Une nouvelle téléréalité britannique, intitulée Go Back to Where You Came From, (“Retourne d’où tu viens”), propose un concept aussi inédit que controversé. Diffusée depuis le 3 février, l’émission met en scène six candidats vivant une traversée du continent africain jusqu’en Angleterre, dans les mêmes conditions que les migrants.

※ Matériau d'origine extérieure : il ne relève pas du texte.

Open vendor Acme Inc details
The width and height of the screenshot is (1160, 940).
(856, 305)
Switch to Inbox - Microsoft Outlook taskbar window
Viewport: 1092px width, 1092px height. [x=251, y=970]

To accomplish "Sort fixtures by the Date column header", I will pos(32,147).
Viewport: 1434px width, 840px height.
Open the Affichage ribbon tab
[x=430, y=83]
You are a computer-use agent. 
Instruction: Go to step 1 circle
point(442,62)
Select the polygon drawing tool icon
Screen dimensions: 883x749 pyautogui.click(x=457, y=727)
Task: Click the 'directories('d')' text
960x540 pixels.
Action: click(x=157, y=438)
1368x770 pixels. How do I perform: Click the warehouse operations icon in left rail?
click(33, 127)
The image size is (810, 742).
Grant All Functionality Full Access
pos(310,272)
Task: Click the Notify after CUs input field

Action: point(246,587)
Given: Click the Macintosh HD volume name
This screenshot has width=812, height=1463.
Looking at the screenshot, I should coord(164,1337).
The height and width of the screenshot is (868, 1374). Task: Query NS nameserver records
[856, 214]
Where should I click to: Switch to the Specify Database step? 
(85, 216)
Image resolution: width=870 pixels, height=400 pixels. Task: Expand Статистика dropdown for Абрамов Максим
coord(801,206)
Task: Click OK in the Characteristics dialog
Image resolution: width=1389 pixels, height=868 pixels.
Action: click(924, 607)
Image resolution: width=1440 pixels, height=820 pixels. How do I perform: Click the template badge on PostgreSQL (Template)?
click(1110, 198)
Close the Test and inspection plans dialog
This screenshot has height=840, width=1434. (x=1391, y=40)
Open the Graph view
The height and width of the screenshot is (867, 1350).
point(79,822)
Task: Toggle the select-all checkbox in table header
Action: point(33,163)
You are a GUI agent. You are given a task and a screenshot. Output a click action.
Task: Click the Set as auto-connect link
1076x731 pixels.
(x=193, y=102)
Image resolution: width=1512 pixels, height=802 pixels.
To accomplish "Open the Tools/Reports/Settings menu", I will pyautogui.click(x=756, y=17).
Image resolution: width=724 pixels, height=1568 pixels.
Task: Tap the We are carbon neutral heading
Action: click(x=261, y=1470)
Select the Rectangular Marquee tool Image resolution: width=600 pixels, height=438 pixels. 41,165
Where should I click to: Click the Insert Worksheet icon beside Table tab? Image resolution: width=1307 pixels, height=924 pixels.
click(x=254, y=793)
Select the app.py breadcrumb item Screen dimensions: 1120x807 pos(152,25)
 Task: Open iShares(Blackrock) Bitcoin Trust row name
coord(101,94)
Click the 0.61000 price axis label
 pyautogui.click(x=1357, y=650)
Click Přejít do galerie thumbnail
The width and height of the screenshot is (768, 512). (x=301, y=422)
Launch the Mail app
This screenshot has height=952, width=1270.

Go Back to Where You Came From, une mise en scène controversée
Pour cette nouvelle téléréalité, Channel 4 a recruté six candidats, plus ou moins opposés à l’immigration. Répartis en deux groupes de trois, les participants sont envoyés en Somalie et en Syrie. Après avoir partagé le quotidien des populations locales et assimilé leur culture, ils doivent tenter de rejoindre le Royaume-Uni “comme des réfugiés”. L’émission les amène à vivre le parcours d’un demandeur d’asile, jusqu’à la traversée de la Manche à bord d’un “small boat”, une route dangereuse empruntée chaque année par de nombreux migrants.
Toutefois, la mise en scène proposée par Channel 4 a ses limites. Les participants bénéficient d’un certain confort, de l’accompagnement d’anciens militaires, de gilets pare-balles et d’une protection renforcée assurée 24h/24h.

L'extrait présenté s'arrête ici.